La glissière est déplacée à l’arrière, le marteau est accroché par la gâchette, le canon est lui aussi déplacé vers l’arrière, le ressort récupérateur est sous tension et le marteau est maintenant tendu par la bièle de percussion. La glissière est relâchée , le ressort récupérateur tendu pousse la glissière vers l’avant et elle pousse la cartouche dans le canon , le marteau reste armé grâce à la gâchette et le canon revient à sa position initiale.

L’arme est à  présent chargée et armée . La poignée du pistolet est saisie par la main , la queue de détente  peut déplacer le séparateur. La force de quelques dixièmes de newtons de l’index appuie sur la gâchette enclenchant le percuteur qui frappe l’amorce . La charge propulsive s’enflamme , le projectile commence à tourner en raison  de rayniures hélicoïdales dans le canon permettant la stabilisation gyroscopique de la balle . La balle transperce à présent l’air pour un court instant car sa vitesse est telle que ce présent ressentit aura une vie très courte avant de percuter le présent de son objectif

Objectif  , c’est la valeur que l’on donne d’une vie humaine dans cette situation.
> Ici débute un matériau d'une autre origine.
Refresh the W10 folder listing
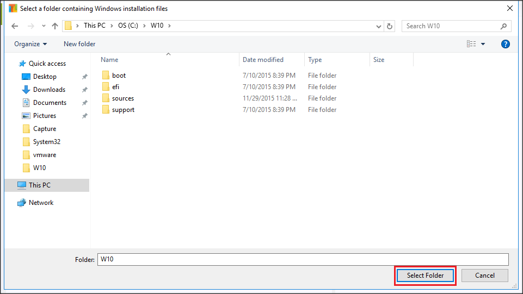The height and width of the screenshot is (294, 523). [390, 26]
La balle ouvre son passage dans l’épiderme,  traversant le corps pour ressortir à l’opposé de celui-ci en lui  offrant un peu de sa force d’inertie  sans l’attendre et le laissant dans la foudre de l’angoisse et l’effroi de l’inattendu. A qui appartient cet index ? Qui lui a donné l’autorisation de cet acte interrompant la vie d’un semblable . Je remonte la hiérarchie de l’ordre , de la décision . Maintenant,  après avoir traversé les différents étages des  » c’est pas moi  » , j’arrive tout en haut et enfin je te vois.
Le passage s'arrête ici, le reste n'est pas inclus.